Available data:
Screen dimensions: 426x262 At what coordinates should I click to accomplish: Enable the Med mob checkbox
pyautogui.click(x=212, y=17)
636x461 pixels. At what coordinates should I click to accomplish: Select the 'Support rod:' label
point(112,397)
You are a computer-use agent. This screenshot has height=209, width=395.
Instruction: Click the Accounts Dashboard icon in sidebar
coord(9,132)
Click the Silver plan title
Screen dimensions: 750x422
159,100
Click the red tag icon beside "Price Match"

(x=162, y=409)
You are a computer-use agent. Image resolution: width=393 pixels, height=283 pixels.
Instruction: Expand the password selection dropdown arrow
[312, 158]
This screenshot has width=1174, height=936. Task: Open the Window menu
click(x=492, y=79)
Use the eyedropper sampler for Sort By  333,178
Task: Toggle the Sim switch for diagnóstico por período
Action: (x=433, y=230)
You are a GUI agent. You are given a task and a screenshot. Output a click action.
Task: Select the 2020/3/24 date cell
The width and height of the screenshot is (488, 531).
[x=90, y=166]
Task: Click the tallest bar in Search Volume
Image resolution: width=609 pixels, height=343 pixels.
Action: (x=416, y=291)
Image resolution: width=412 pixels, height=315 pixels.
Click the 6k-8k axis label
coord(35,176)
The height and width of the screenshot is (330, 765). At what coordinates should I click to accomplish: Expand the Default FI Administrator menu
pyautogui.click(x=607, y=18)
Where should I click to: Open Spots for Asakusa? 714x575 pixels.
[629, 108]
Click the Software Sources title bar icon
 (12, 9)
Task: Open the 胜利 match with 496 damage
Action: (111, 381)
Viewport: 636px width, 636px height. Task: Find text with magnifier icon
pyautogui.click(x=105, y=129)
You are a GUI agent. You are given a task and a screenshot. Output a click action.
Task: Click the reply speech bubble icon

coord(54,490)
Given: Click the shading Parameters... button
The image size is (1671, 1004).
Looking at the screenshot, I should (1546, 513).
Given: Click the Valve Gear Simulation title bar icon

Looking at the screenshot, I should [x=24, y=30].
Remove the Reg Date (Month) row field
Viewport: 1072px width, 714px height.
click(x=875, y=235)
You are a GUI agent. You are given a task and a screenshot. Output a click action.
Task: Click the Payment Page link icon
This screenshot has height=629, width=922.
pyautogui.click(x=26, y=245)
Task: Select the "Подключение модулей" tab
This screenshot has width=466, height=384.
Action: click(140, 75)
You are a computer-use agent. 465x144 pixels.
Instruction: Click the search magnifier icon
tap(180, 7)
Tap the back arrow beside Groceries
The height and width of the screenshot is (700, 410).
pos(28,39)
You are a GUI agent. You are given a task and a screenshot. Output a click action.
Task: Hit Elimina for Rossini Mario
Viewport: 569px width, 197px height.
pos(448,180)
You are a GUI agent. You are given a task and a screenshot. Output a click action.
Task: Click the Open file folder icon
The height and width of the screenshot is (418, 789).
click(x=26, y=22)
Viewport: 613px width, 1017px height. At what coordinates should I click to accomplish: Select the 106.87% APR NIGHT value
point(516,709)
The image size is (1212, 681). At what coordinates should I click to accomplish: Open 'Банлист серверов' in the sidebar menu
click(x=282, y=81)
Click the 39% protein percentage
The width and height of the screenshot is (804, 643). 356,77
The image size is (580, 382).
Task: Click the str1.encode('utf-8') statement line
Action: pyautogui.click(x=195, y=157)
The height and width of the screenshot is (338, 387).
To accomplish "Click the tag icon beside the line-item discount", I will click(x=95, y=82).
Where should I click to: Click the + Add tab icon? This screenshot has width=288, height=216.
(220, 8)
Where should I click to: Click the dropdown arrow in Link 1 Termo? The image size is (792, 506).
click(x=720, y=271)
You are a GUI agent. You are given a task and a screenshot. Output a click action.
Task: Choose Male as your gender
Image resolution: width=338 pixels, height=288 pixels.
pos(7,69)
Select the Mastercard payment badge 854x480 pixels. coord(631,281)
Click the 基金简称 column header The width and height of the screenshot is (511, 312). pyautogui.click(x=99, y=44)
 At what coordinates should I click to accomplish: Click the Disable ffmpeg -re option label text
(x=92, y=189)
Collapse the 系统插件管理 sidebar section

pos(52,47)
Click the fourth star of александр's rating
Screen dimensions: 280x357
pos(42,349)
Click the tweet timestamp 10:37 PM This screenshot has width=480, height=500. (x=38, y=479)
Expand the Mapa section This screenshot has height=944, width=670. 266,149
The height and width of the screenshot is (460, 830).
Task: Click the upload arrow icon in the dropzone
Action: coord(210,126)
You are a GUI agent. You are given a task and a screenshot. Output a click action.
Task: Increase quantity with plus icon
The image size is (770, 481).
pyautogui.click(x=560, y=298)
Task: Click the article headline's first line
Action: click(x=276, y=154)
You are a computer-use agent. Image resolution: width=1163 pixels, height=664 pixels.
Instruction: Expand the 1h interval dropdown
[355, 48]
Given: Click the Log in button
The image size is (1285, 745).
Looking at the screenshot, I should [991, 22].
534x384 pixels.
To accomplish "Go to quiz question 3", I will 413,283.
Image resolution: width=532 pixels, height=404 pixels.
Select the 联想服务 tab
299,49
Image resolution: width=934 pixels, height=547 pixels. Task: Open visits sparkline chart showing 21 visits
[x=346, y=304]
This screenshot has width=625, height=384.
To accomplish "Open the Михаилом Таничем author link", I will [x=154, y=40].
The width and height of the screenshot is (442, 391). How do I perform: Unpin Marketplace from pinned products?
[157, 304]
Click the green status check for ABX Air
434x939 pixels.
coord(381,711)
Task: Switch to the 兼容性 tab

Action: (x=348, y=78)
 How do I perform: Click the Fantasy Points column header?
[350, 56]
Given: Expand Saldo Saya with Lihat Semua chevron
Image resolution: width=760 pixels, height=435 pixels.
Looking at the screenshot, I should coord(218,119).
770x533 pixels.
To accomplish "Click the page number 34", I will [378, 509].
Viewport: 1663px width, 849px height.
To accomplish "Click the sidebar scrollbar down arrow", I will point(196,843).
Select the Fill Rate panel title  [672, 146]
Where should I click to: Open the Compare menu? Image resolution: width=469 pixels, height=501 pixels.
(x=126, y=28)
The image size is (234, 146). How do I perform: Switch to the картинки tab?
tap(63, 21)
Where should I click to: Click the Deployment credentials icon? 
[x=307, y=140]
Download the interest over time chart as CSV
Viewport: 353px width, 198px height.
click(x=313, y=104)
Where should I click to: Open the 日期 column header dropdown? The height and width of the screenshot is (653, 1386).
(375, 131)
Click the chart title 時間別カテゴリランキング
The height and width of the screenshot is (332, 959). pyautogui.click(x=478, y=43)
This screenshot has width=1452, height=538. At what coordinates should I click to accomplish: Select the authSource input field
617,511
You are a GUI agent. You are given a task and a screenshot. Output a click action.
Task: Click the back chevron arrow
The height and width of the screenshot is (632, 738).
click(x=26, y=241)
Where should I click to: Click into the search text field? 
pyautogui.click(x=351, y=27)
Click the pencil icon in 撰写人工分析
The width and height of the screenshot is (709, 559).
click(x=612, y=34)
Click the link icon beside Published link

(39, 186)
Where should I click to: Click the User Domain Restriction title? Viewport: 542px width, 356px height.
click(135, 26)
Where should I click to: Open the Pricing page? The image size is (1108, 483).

Description of the task: Each line must be given again exactly as written above.

Your solution:
Screen dimensions: 426x262 At what coordinates should I click to accomplish: Enable the Med mob checkbox
pyautogui.click(x=212, y=17)
636x461 pixels. At what coordinates should I click to accomplish: Select the 'Support rod:' label
point(112,397)
You are a computer-use agent. This screenshot has height=209, width=395.
Instruction: Click the Accounts Dashboard icon in sidebar
coord(9,132)
Click the Silver plan title
Screen dimensions: 750x422
159,100
Click the red tag icon beside "Price Match"

(x=162, y=409)
You are a computer-use agent. Image resolution: width=393 pixels, height=283 pixels.
Instruction: Expand the password selection dropdown arrow
[312, 158]
This screenshot has width=1174, height=936. Task: Open the Window menu
click(x=492, y=79)
Use the eyedropper sampler for Sort By  333,178
Task: Toggle the Sim switch for diagnóstico por período
Action: (x=433, y=230)
You are a GUI agent. You are given a task and a screenshot. Output a click action.
Task: Select the 2020/3/24 date cell
The width and height of the screenshot is (488, 531).
[x=90, y=166]
Task: Click the tallest bar in Search Volume
Image resolution: width=609 pixels, height=343 pixels.
Action: (x=416, y=291)
Image resolution: width=412 pixels, height=315 pixels.
Click the 6k-8k axis label
coord(35,176)
The height and width of the screenshot is (330, 765). At what coordinates should I click to accomplish: Expand the Default FI Administrator menu
pyautogui.click(x=607, y=18)
Where should I click to: Open Spots for Asakusa? 714x575 pixels.
[629, 108]
Click the Software Sources title bar icon
 (12, 9)
Task: Open the 胜利 match with 496 damage
Action: (111, 381)
Viewport: 636px width, 636px height. Task: Find text with magnifier icon
pyautogui.click(x=105, y=129)
You are a GUI agent. You are given a task and a screenshot. Output a click action.
Task: Click the reply speech bubble icon

coord(54,490)
Given: Click the shading Parameters... button
The image size is (1671, 1004).
Looking at the screenshot, I should (1546, 513).
Given: Click the Valve Gear Simulation title bar icon

Looking at the screenshot, I should [x=24, y=30].
Remove the Reg Date (Month) row field
Viewport: 1072px width, 714px height.
click(x=875, y=235)
You are a GUI agent. You are given a task and a screenshot. Output a click action.
Task: Click the Payment Page link icon
This screenshot has height=629, width=922.
pyautogui.click(x=26, y=245)
Task: Select the "Подключение модулей" tab
This screenshot has width=466, height=384.
Action: click(140, 75)
You are a computer-use agent. 465x144 pixels.
Instruction: Click the search magnifier icon
tap(180, 7)
Tap the back arrow beside Groceries
The height and width of the screenshot is (700, 410).
pos(28,39)
You are a GUI agent. You are given a task and a screenshot. Output a click action.
Task: Hit Elimina for Rossini Mario
Viewport: 569px width, 197px height.
pos(448,180)
You are a GUI agent. You are given a task and a screenshot. Output a click action.
Task: Click the Open file folder icon
The height and width of the screenshot is (418, 789).
click(x=26, y=22)
Viewport: 613px width, 1017px height. At what coordinates should I click to accomplish: Select the 106.87% APR NIGHT value
point(516,709)
The image size is (1212, 681). At what coordinates should I click to accomplish: Open 'Банлист серверов' in the sidebar menu
click(x=282, y=81)
Click the 39% protein percentage
The width and height of the screenshot is (804, 643). 356,77
The image size is (580, 382).
Task: Click the str1.encode('utf-8') statement line
Action: pyautogui.click(x=195, y=157)
The height and width of the screenshot is (338, 387).
To accomplish "Click the tag icon beside the line-item discount", I will click(x=95, y=82).
Where should I click to: Click the + Add tab icon? This screenshot has width=288, height=216.
(220, 8)
Where should I click to: Click the dropdown arrow in Link 1 Termo? The image size is (792, 506).
click(x=720, y=271)
You are a GUI agent. You are given a task and a screenshot. Output a click action.
Task: Choose Male as your gender
Image resolution: width=338 pixels, height=288 pixels.
pos(7,69)
Select the Mastercard payment badge 854x480 pixels. coord(631,281)
Click the 基金简称 column header The width and height of the screenshot is (511, 312). pyautogui.click(x=99, y=44)
 At what coordinates should I click to accomplish: Click the Disable ffmpeg -re option label text
(x=92, y=189)
Collapse the 系统插件管理 sidebar section

pos(52,47)
Click the fourth star of александр's rating
Screen dimensions: 280x357
pos(42,349)
Click the tweet timestamp 10:37 PM This screenshot has width=480, height=500. (x=38, y=479)
Expand the Mapa section This screenshot has height=944, width=670. 266,149
The height and width of the screenshot is (460, 830).
Task: Click the upload arrow icon in the dropzone
Action: coord(210,126)
You are a GUI agent. You are given a task and a screenshot. Output a click action.
Task: Increase quantity with plus icon
The image size is (770, 481).
pyautogui.click(x=560, y=298)
Task: Click the article headline's first line
Action: click(x=276, y=154)
You are a computer-use agent. Image resolution: width=1163 pixels, height=664 pixels.
Instruction: Expand the 1h interval dropdown
[355, 48]
Given: Click the Log in button
The image size is (1285, 745).
Looking at the screenshot, I should [991, 22].
534x384 pixels.
To accomplish "Go to quiz question 3", I will 413,283.
Image resolution: width=532 pixels, height=404 pixels.
Select the 联想服务 tab
299,49
Image resolution: width=934 pixels, height=547 pixels. Task: Open visits sparkline chart showing 21 visits
[x=346, y=304]
This screenshot has width=625, height=384.
To accomplish "Open the Михаилом Таничем author link", I will [x=154, y=40].
The width and height of the screenshot is (442, 391). How do I perform: Unpin Marketplace from pinned products?
[157, 304]
Click the green status check for ABX Air
434x939 pixels.
coord(381,711)
Task: Switch to the 兼容性 tab

Action: (x=348, y=78)
 How do I perform: Click the Fantasy Points column header?
[350, 56]
Given: Expand Saldo Saya with Lihat Semua chevron
Image resolution: width=760 pixels, height=435 pixels.
Looking at the screenshot, I should coord(218,119).
770x533 pixels.
To accomplish "Click the page number 34", I will [378, 509].
Viewport: 1663px width, 849px height.
To accomplish "Click the sidebar scrollbar down arrow", I will point(196,843).
Select the Fill Rate panel title  [672, 146]
Where should I click to: Open the Compare menu? Image resolution: width=469 pixels, height=501 pixels.
(x=126, y=28)
The image size is (234, 146). How do I perform: Switch to the картинки tab?
tap(63, 21)
Where should I click to: Click the Deployment credentials icon? 
[x=307, y=140]
Download the interest over time chart as CSV
Viewport: 353px width, 198px height.
click(x=313, y=104)
Where should I click to: Open the 日期 column header dropdown? The height and width of the screenshot is (653, 1386).
(375, 131)
Click the chart title 時間別カテゴリランキング
The height and width of the screenshot is (332, 959). pyautogui.click(x=478, y=43)
This screenshot has width=1452, height=538. At what coordinates should I click to accomplish: Select the authSource input field
617,511
You are a GUI agent. You are given a task and a screenshot. Output a click action.
Task: Click the back chevron arrow
The height and width of the screenshot is (632, 738).
click(x=26, y=241)
Where should I click to: Click into the search text field? 
pyautogui.click(x=351, y=27)
Click the pencil icon in 撰写人工分析
The width and height of the screenshot is (709, 559).
click(x=612, y=34)
Click the link icon beside Published link

(39, 186)
Where should I click to: Click the User Domain Restriction title? Viewport: 542px width, 356px height.
click(135, 26)
Where should I click to: Open the Pricing page? The image size is (1108, 483).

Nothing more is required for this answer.